▸ **Excerpt provided**:
###

The primary nouns derived from the verb ‘to trust’ (’aman) are ‘firmness, stability’ (’emunah ; Isa. 33:6 : ‘and he will be the stability of your times…’) and ‘truthfulness, fidelity, faithfulness’ (’emet ; Ps. 71:22 : ‘I will also praise thee with the harp for thy faithfulness, O my God’). Throughout the OT stability results in security and together they are signs of God’s fidelity to his people. Another term used in this connection refers to God’s loving-kindness in a covenant context (chesed; Ps. 33:18 : “Behold, the eye of the Lord is on those who fear him, on those who hope in his steadfast love ”). God chose Israel (Deut. 7:6-7: ‘the Lord your God has chosen you to be a people for his own possession…’) and his loving-kindness is demonstrated by the many blessings they have received. This covenant relationship presupposes a mutuality of obligation (Deut. 7:9 : ‘Know therefore that the Lord your God is God, the faithful God who keeps covenant and steadfast love with those who love him and keep his commandments…’); Israel’s response of faith is possible only because of God’s prior and continued faithfulness. Out of this mutuality of obligation the paradoxical relationship between faith and fear in the OT (Exod. 14:31 above) becomes more intelligible. The covenant relationship between God and his people results in an exclusive demand (Exod. 20:3 ; Deut. 6:5 ; 18:13 ; 1 Kings 8:61 ; Isa. 38:3) of obedience (Noah in Gen. 6:9, 22 ; 7:5; Abraham in Gen. 22:1-18; Joshua in 1:7-8 ; 24:22-31; Samuel in 1 Sam. 15:17-33) in which idols must be totally rejected (Isa. 42:17). In fact, the opposite of faithfulness is apostasy, as, for example, in Deut. 32:20, in which the phrase ‘children in whom is no faithfulness’ is synonymous with idolatry. Since the faith of Israel is always reflective of God’s fidelity and loving-kindness, it must be expressed not only in obedience but also in praise (Pss. 5:11 ; 9:10 ; 13:5 ; 18:1-3 ; 22:1-5 ; 27:14 ; 62:1, 5-8 ; 141:8).

###

▸ **Dataset content**:
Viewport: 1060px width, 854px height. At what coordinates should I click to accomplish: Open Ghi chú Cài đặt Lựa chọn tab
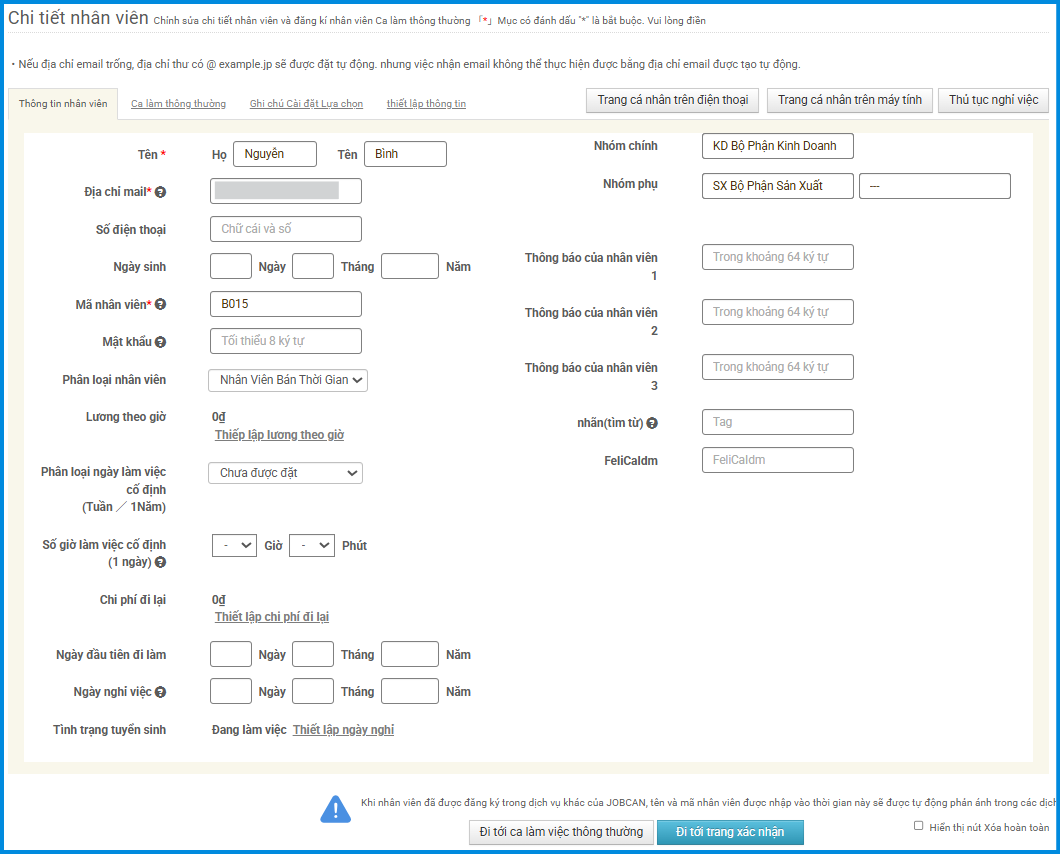[306, 104]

###

▸ **Exercise requirements**:
A) List every Hebrew word that the passage on faith in the Old Testament gives in transliteration.
B) Carry on the passage on faith in the Old Testament from the point where it stops.
The lines play no part in what follows.

▸ **In response**:
A) ’aman, ’emunah, ’emet, chesed

B)
The prophets deepen the meaning of faith in several ways. For Isaiah (7:1-9) security does not rest in political power but in utter trust in God; in fact, the totality of life must be based on such trust in him (Isa. 7:9 : ‘If you will not believe, surely you shall not be established’). This point is also stressed in Isa. 28:16, a verse of importance for the NT : ‘Therefore thus says the Lord God, ‘Behold, I am laying in Zion for a foundation a stone, a tested stone, a precious cornerstone, of a sure foundation: ‘He who believes will not be in haste.’’’ Isaiah broadens the concept of faith in the direction of hope and knowledge. Typical of the former is Isa. 40:31 : ‘But they who wait for the Lord shall renew their strength, they shall mount up with wings like eagles, they shall run and not be weary, they shall walk and not faint.’ Faced with difficult predicaments, the energy of faith results not in despair, but in hope. The broadening of faith in the direction of knowledge is particularly evident in Isa. 43:10 : “You are my witnesses,’ says the Lord, ‘and my servant whom I have chosen, that you may know and believe and understand that I am He.” Knowledge is not used here in a speculative sense; the reference is to the knowledge of God’s fidelity and loving-kindness experienced in history.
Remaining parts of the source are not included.